So I suppose one possible solution would be to:

  • Not touch the oldimage/image table (nobody really cares about upload summaries anyways)

Indeed. All upload summaries are also duplicated in the logging table, so we'd really lose nothing at all.

  • Add a table revision_comment with a primary key corresponding to rev_id, and presumably equivalent tables for archive, ipblocks, image, oldimage, filearchive, recentchanges, logging, and protectedtitles.
  • Add a comment table. Then add fields rev_comment_id and so on to the existing tables, referring to this table.

Yeah, an idea along these lines was suggested in the first comments on this task by @Domas ;) but there was no concrete proposal.

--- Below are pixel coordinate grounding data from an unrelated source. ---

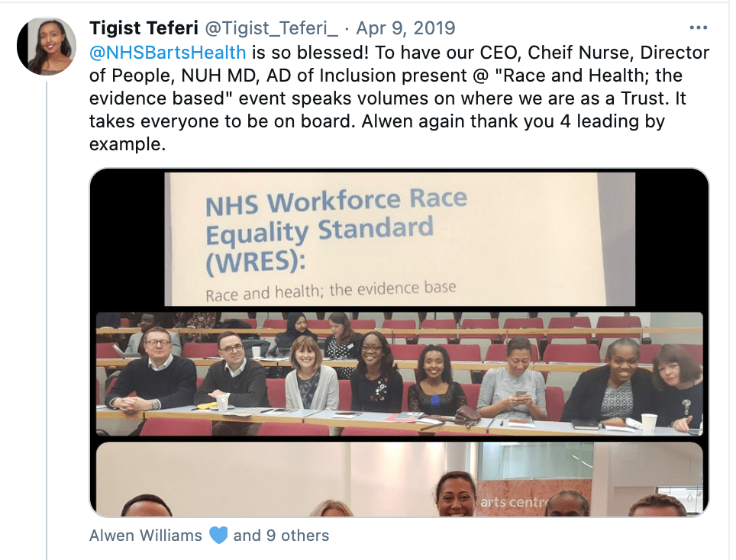Screen dimensions: 736x560
Task: Open the @Tigist_Teferi_ handle link
Action: [271, 28]
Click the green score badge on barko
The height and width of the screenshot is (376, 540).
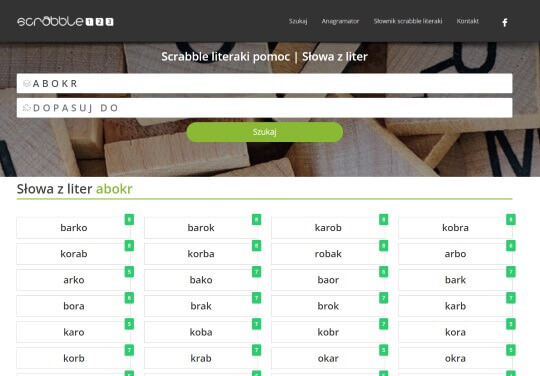pyautogui.click(x=129, y=219)
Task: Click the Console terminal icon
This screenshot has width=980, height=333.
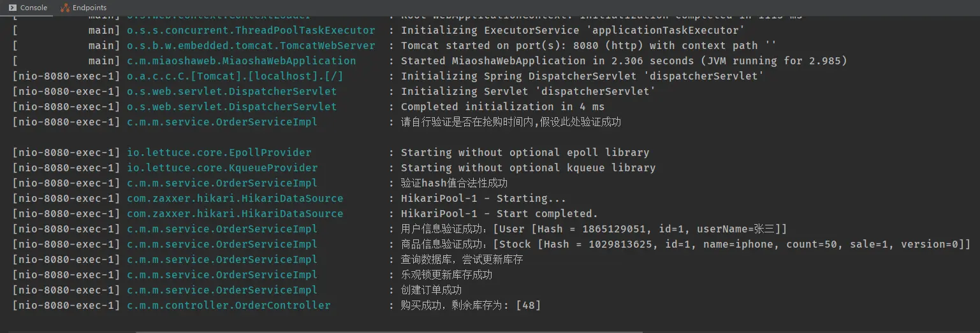Action: click(13, 8)
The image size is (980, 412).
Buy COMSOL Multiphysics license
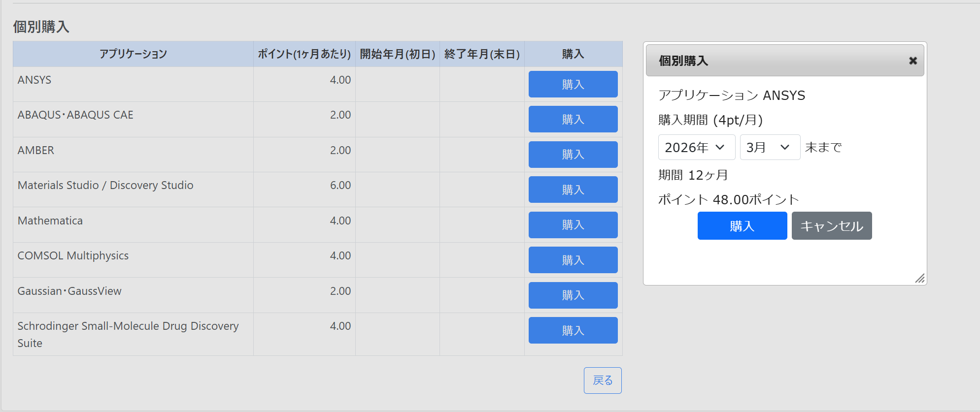coord(573,260)
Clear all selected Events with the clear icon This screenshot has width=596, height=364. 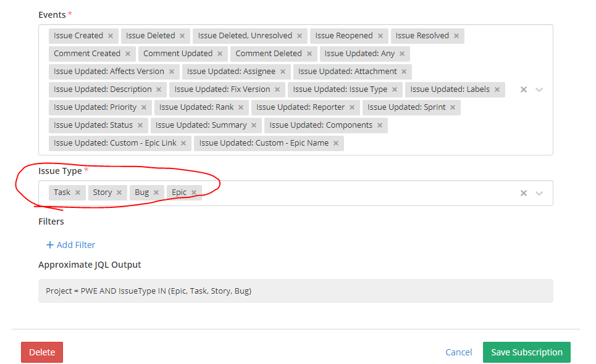tap(523, 89)
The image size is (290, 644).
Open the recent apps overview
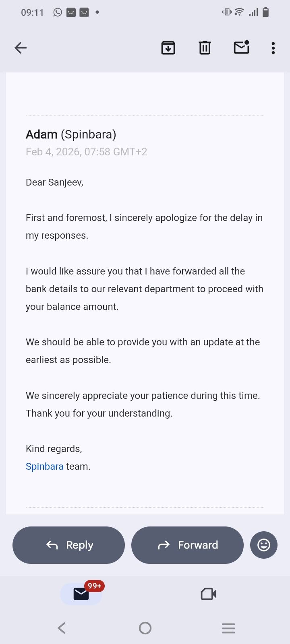tap(228, 628)

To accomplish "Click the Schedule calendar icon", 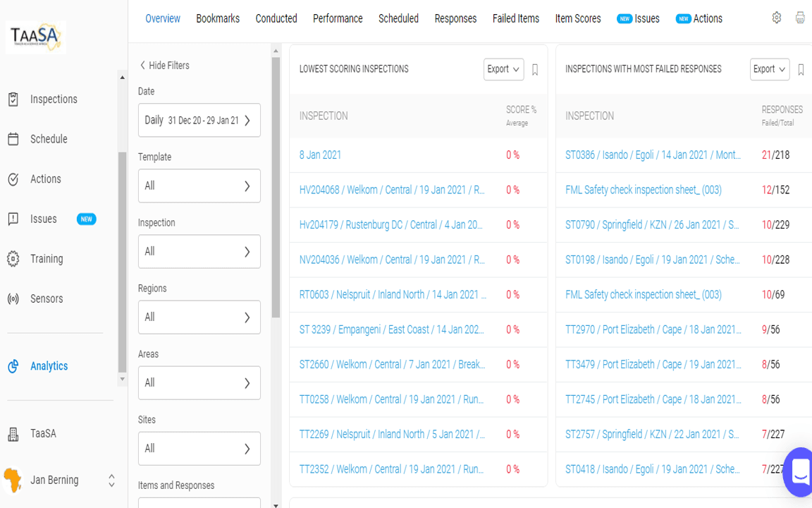I will click(x=13, y=139).
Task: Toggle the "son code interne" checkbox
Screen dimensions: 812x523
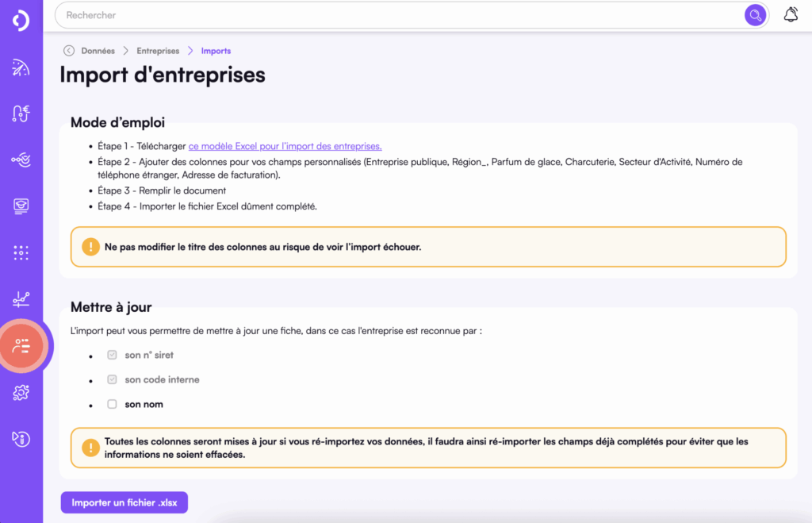Action: tap(112, 379)
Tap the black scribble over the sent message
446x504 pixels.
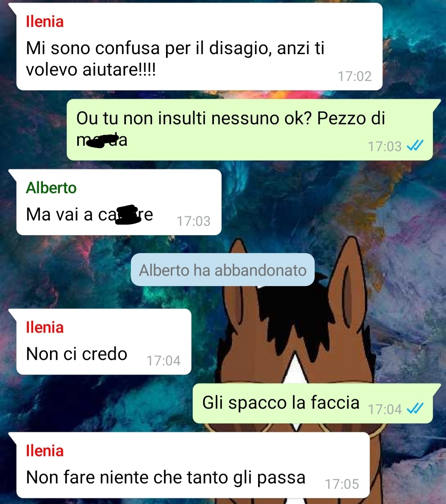click(101, 141)

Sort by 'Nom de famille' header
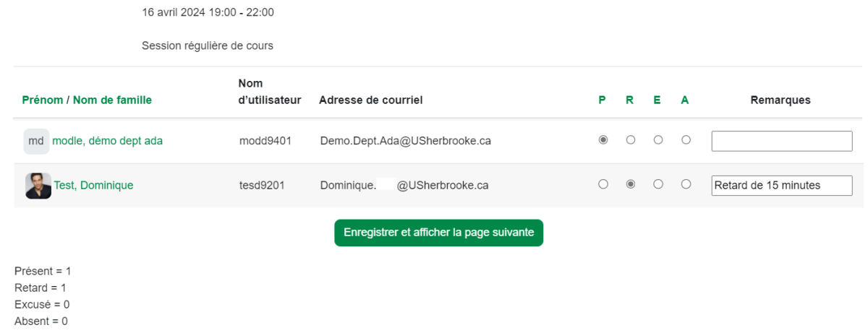coord(112,100)
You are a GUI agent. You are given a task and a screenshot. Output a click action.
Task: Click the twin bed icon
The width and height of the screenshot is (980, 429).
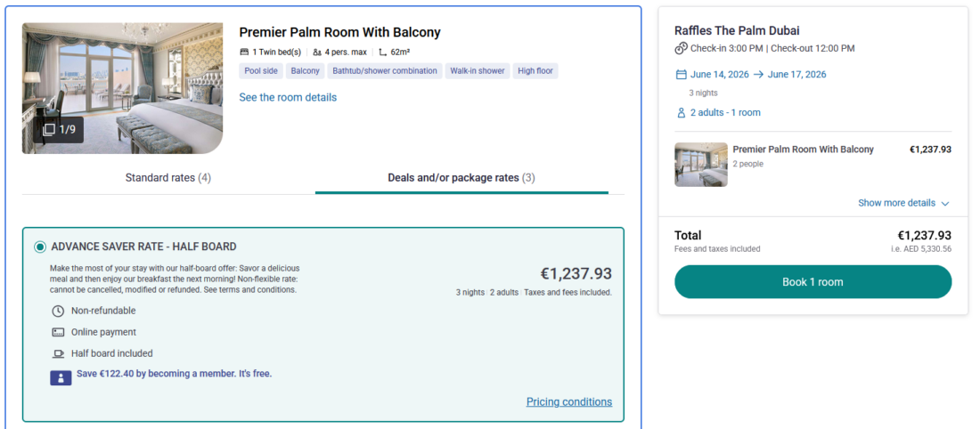coord(244,53)
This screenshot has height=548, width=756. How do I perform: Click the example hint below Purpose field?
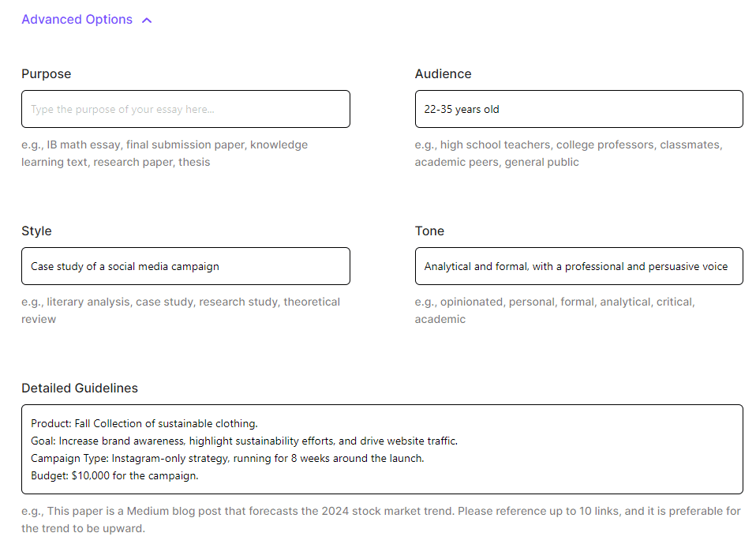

From what I remember, the extension of rev_comment and other fields to 767 bytes was always a "temporary" solution, implemented in the schema only because, at the time, it looked like a simple database migration, and moving comments to a separate table looked like a major undertaking. We could actually revert it easily – the MediaWiki software still enforces the maximum of 255 bytes for the comments, and it looks like we consistently do it everywhere (search EditPage.php, LocalFile.php or LogEntry.php for '255'), only the schema was changed.

We could actually revert it easily

Can we? One thing is mediawiki at WMF, another thing is for other wikis that may have started using such feature. That is why I don't dare so say "do this", I do not have the vision or skills that you may have.

Can I interpret that statement as meaning that you think Anomie's proposal of a separate editsummary table, containing just the revision id and the edit summary, and having all future revision entries after the new table is introduced have rev_comment as the empty string, would be a "huge win"?

It will be a win, we will have separated info in 2 tables, and we will be able to complete this ticket "easily". I cannot say if that would be enough and if it will be, for how long, but that, I assume, will be out of the scope of this ticket. One small comment- do not use empty string- use NULL, that will be packed more efficiently. Ideally, we will move old comments eventually to this system too, as that would deflate the current size. Why do not say "huge win" for sure?- because there are proposals (like MCR) to double or triplicate the revision number, which will bring us in the future (they are new features in planning phase) to square one.

Are you referring to queries from updateSpecialPages.php

Not only those- currently, there are many api calls that fail because they ask for combinations of filters that require to scan the huge revision table in large chunks (such as requesting all contributors for a page, which can be millions, or requesting all edits for a bot account, bringing down api servers. What is worse, some recentchanges queries have started querying the revision table (instead of the just the much smaller and reasonable recentchanges one) making the problem worse.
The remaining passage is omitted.